Unlike Twitter, which might be a great way to find out in real time what our favored celebrities think about a tragedy, it's Facebook where are our actual friends and family live. We complain about our newsfeeds a lot, overloaded as they are with baby updates and brunch photos and other depressing Cartesian annunciations to the world of our existence. But on Monday, as I wondered whether my friends and family and neighbors might have been harmed in the attack, it became a lifeline. I've never been so happy to be blissfully bored by a typical day's Facebook output. Each status update from a Boston friend was a blessing. The subtext of every “Oh my god, did you see this?” was a declaration of life.
These friends were using Facebook similarly. “I didn't see you post on Facebook all day and I got worried,” a handful of them emailed and texted, feeling the same sense of social media-induced dread about my silence. The messages on Facebook from friends, both intimate and far-flung, coalesced around a single question: “Are you OK?”

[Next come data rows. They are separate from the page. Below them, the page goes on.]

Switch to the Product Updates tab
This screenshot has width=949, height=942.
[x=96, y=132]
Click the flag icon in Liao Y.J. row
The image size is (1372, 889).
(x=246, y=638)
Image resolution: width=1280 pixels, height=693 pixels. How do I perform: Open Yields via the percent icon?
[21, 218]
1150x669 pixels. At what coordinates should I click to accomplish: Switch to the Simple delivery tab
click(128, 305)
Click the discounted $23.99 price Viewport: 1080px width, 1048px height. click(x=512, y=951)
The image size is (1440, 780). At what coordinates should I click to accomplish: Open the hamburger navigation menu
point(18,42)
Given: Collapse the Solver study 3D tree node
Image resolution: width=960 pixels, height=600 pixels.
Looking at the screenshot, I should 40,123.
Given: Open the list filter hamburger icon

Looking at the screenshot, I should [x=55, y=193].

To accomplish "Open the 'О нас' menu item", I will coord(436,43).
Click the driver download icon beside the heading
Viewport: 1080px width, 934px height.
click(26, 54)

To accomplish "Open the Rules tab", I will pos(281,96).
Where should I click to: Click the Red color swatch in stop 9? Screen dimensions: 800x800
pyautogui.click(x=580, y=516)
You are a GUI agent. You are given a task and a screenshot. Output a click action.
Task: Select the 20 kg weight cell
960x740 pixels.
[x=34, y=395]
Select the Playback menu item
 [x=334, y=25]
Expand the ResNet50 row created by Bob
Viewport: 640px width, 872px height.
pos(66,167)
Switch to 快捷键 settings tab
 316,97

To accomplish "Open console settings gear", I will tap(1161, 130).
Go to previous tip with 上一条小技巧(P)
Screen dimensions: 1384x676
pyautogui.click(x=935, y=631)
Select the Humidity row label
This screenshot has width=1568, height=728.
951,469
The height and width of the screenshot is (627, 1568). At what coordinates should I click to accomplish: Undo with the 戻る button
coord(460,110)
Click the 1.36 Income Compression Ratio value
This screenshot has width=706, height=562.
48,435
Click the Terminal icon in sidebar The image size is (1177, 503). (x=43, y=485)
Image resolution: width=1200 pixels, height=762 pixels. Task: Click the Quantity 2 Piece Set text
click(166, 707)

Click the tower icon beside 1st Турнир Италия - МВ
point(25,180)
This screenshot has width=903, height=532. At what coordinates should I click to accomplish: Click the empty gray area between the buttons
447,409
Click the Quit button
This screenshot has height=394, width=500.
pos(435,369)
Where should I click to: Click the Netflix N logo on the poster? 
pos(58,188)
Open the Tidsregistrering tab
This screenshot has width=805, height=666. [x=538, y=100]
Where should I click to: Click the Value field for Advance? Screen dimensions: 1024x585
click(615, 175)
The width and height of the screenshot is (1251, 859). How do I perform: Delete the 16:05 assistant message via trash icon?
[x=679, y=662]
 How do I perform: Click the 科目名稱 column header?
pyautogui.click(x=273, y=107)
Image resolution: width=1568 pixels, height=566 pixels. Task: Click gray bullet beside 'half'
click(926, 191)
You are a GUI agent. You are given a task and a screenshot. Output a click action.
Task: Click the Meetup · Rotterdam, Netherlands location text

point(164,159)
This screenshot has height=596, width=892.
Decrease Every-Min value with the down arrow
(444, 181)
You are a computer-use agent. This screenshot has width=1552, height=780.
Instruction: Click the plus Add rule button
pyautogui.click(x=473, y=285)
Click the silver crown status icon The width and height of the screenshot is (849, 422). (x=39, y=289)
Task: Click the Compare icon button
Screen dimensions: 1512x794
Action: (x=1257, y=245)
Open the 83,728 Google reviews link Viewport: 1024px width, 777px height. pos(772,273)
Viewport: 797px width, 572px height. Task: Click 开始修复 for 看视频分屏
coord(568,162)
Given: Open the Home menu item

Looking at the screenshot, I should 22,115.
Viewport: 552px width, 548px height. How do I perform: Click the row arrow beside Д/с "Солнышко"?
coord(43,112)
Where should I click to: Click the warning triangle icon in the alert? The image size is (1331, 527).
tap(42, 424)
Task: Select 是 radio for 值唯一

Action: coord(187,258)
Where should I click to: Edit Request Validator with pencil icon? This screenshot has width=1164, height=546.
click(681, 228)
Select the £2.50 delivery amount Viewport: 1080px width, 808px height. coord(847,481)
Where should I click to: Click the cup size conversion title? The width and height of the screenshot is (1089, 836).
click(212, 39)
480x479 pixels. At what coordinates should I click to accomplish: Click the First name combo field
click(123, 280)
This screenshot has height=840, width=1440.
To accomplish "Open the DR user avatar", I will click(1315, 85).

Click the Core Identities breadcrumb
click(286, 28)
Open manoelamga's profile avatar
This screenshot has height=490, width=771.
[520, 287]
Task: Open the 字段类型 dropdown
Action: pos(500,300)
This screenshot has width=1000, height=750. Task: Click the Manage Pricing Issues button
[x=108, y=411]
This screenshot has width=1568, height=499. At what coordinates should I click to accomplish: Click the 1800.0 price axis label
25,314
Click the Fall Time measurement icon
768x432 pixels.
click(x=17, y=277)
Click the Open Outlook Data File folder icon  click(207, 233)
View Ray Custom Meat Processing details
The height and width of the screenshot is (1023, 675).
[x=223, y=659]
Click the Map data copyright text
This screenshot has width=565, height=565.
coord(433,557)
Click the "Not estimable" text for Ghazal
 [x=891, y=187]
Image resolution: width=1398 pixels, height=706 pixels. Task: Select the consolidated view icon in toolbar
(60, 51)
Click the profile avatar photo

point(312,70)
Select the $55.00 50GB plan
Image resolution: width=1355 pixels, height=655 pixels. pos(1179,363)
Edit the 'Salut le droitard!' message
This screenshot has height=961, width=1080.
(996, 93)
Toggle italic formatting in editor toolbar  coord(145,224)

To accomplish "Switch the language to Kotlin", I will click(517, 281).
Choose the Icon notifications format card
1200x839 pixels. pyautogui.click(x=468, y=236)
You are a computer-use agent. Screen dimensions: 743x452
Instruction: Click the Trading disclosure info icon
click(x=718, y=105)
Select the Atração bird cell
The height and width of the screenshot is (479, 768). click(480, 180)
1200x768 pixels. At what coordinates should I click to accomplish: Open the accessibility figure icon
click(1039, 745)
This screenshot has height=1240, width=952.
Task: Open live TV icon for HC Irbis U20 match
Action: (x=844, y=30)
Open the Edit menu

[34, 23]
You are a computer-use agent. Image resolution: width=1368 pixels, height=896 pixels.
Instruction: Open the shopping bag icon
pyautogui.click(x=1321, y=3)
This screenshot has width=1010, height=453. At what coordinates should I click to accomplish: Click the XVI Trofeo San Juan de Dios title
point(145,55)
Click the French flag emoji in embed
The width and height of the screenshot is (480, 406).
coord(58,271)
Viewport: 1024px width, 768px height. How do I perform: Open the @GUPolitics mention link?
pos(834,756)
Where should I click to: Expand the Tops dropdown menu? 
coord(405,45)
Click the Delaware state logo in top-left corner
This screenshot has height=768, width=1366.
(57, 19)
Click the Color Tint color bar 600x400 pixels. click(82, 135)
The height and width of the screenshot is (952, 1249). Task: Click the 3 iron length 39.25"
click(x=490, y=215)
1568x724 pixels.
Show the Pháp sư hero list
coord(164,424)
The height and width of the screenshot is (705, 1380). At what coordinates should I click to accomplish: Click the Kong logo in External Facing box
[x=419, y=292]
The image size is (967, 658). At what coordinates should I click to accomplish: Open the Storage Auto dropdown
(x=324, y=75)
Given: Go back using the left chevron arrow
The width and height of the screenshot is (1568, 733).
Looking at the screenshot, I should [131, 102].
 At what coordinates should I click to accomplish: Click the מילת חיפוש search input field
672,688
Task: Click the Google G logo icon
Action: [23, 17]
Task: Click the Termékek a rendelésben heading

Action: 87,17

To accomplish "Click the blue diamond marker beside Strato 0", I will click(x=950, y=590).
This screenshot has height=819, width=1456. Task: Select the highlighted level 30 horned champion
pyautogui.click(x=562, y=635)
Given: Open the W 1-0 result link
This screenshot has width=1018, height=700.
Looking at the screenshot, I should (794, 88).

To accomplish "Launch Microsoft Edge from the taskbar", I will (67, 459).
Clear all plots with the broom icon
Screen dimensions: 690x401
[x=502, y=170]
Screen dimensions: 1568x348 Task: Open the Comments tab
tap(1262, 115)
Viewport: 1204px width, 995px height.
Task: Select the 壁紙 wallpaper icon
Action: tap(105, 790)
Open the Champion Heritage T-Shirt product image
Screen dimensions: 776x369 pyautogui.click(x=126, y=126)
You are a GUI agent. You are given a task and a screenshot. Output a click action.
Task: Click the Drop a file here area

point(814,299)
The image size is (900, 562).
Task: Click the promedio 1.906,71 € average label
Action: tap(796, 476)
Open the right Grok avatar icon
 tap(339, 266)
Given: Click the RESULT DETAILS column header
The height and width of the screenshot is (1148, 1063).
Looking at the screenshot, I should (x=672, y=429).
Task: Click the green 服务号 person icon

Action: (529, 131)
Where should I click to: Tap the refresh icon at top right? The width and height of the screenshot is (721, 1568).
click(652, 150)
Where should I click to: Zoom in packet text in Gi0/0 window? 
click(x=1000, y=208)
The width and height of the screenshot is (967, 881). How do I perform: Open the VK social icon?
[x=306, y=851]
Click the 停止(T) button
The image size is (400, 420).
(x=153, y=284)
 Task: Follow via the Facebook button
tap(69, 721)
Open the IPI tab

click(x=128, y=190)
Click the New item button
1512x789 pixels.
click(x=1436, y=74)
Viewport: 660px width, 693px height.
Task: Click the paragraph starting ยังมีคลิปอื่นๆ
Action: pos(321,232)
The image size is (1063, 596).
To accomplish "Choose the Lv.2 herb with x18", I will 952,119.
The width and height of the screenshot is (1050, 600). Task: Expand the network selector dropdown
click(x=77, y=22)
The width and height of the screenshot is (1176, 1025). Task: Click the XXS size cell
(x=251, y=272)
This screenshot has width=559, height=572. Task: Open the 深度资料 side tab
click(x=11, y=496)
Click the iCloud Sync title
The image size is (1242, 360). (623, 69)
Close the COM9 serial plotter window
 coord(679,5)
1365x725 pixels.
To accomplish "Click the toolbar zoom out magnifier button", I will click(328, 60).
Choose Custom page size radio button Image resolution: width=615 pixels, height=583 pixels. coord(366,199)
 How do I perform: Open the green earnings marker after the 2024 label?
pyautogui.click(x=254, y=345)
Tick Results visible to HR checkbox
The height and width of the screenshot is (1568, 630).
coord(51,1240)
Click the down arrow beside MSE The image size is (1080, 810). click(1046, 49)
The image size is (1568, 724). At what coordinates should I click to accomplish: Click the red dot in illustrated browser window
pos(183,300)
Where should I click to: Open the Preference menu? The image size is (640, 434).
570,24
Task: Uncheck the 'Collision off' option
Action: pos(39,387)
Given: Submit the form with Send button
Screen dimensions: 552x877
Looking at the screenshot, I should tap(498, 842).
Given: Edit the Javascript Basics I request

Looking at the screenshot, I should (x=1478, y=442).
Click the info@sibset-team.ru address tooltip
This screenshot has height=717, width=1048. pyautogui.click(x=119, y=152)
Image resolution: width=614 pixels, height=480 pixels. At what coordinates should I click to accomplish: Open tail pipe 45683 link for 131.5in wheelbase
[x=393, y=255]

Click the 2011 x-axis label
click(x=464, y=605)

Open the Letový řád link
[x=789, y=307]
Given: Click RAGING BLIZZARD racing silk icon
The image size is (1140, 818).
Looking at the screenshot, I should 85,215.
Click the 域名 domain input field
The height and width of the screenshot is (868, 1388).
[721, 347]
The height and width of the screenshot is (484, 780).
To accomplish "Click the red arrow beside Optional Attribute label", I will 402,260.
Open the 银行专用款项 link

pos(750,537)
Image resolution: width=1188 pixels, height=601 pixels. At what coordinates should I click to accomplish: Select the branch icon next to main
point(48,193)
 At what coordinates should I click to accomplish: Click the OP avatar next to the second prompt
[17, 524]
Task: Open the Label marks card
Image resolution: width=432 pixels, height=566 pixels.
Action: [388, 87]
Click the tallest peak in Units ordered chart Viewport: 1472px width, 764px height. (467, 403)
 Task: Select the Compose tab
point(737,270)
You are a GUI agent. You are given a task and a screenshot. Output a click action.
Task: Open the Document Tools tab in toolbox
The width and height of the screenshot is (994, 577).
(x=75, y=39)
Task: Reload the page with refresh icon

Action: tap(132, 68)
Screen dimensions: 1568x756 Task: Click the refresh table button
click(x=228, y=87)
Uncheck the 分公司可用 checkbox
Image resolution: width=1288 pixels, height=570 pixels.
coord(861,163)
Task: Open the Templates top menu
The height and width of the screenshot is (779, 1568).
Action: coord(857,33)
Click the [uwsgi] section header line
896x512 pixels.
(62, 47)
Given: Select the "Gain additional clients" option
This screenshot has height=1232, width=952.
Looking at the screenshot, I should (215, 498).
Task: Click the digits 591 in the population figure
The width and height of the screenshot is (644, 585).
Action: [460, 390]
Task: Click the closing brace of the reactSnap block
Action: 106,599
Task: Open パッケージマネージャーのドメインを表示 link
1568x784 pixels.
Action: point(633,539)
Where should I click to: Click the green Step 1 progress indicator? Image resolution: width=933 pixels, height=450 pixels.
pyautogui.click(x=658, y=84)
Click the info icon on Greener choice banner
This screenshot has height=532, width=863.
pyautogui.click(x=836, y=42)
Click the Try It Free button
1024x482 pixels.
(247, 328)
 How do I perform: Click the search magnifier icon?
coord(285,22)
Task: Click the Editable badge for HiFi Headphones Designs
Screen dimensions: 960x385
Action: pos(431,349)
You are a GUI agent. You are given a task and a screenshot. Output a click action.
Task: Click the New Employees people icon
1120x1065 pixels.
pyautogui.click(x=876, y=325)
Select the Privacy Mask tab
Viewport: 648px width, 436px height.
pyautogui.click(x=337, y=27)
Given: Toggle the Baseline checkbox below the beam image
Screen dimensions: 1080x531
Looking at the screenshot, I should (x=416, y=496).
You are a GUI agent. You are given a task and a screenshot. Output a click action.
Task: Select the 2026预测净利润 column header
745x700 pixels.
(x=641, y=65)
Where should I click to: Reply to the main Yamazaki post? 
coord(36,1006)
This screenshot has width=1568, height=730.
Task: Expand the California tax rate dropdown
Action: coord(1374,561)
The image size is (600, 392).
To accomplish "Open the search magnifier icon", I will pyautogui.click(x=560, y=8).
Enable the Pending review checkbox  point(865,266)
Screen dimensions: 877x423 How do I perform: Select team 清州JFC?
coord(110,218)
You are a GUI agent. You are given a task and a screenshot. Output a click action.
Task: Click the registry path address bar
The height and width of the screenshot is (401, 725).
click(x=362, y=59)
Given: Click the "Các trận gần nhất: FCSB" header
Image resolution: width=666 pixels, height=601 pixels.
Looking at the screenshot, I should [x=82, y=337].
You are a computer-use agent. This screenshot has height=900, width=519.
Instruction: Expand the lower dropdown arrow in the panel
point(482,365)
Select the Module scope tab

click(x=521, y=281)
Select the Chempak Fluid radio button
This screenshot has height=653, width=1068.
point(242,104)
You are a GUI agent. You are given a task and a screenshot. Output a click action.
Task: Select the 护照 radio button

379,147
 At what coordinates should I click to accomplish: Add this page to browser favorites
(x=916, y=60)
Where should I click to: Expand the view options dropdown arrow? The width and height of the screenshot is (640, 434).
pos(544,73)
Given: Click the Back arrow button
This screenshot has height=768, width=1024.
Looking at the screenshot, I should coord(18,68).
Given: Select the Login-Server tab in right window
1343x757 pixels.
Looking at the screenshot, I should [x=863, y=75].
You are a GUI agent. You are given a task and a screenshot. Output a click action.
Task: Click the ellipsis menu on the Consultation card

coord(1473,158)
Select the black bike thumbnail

Was I, in fact, OK? “As far as I know, so far, I am,” I've been responding. The problem is some of us still don't know. Boston may be a major city, but it's also a really small town. It would be impossible for anyone from here to not know dozens of people directly involved in the event in one way or another. At least three people are dead, and over 140 were injured at last tally. The overlap is inevitable, it's just a matter of how hard it's going to hit.
It was hard all day and night to answer the question without complete information. On Twitter, there were reports of additional bombs—as many as seven others, including a potential connection to a fire at the JFK Library. Most of that turned out to be overstated, thankfully, although over night, the picture didn't become much clearer. What did grow gradually clearer, thanks to Facebook, were the only questions that seemed to matter: Who made it? Who didn't? Twitter can give you the world, but it can't give you the backyard.
On Facebook, I learned not only that my loved ones were alive, but also of the friend whose father was at the finish line when the bomb exploded; the friend whose loved one lost a leg; and the friend who ran a few miles to her apartment after cheering on another mutual participant. Colleagues spoke of being unable to reach siblings and parents. Each pleading query for news both complicated and lessened the agony of riding out the storm from afar as I began checking off names in a morbid sort of inventory-taking.
As the national news picture begins to fill in the details of what happened, it's the personalized, localized newsfeed that I can’t look away from. Am I OK? I honestly don't know yet, but with every status update that comes across the newsfeed I get a little bit closer to being able to answer.